Matchbox Twenty, Train musically on target


REVIEW

By ALAN K. STOUT

alanks@leader.net

SCRANTON - Matchbox Twenty lit up the Coors Light Amphitheater at Montage Mountain on Sunday. It was - with 11,000 in attendance - one of the biggest shows of the concert season. And with hot opening act Train sharing the bill, it also was one of the most anticipated.

By night's end, it proved one of the best.

Train was excellent. The San Francisco-based quintet is musically solid, extremely polished and offered a highly enjoyable set of melodic and thoughtful roots-rock. "Meet Virginia," the band's initial breakthrough single, inspired a sing-along from the audience, and the band tore through a gritty and zesty rendition of Led Zeppelin's "Ramble On."

The band's set ended with a terrific performance of its current hit, "Drops of Jupiter."
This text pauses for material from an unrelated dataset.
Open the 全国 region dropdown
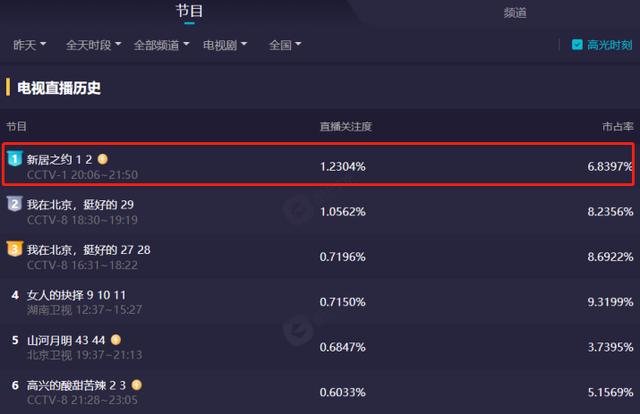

Matchbox Twenty was equally strong.

The talented modern-rock group - which has now sold nearly 15 million albums - opened its set with the new "Crutch" and followed with one of its biggest hits, 1997's "Real World." "Girl Like That" also was well-received, and the band displayed its penchant for writing songs about tormented hearts with a softer performance of "Leave."

Like Train, Matchbox also was musically on target. Four years of touring has made the band a very tight unit, and an added keyboardist and horn section bolstered the group's sound. (Give the band lots of credit here: Many of the keyboard and horn sounds easily could have been sampled or preprogrammed, but MB-20 - unlike many touring acts today - chooses to offer its fans the real deal.) Rob Thomas' vocals were clear and authoritative, and his grounded sensibility and sincere appreciation of the audience was apparent throughout the evening.

The rhythmic "Last Beautiful Girl" was another early highlight, and "3 a.m." was met with another thunderous roar. Thomas thanked the crowd and introduced the band during an extended rendition of "Black & White People" and later played piano during a performance of "You Won't Be Mine." Tribal-jungle sounds introduced "Angry," and the band surprised the crowd with a pounding and soulful cover of The Black Crows' "Remedy."

The set ended with a moody performance of "Back 2 Good" and a fiery rendition of "Mad Season" during which a huge illuminated "20" appeared from behind the stage.

There were also, of course, encores.

The band - in a salute to the Dallas-based Old 97s, who opened the show - offered a true-country performance of "Mama Don't Let Your Babies Grow Up To Be Cowboys." It then breezed through an excellent cover of John Lennox's "Watching The Wheels" and ended the show with performances of "If You're Gone," "Stop" and "Push."

At one point during the evening, Thomas joked with the crowd about how the band received the "Key To The City of Scranton" from Mayor Jimmy Connors upon one of its earlier visits to the area and kidded that it probably wouldn't do them much good trying to get a free meal anywhere.

Judging from this concert - and the reaction of the 11,000 on hand - they'd be more than welcome at many tables.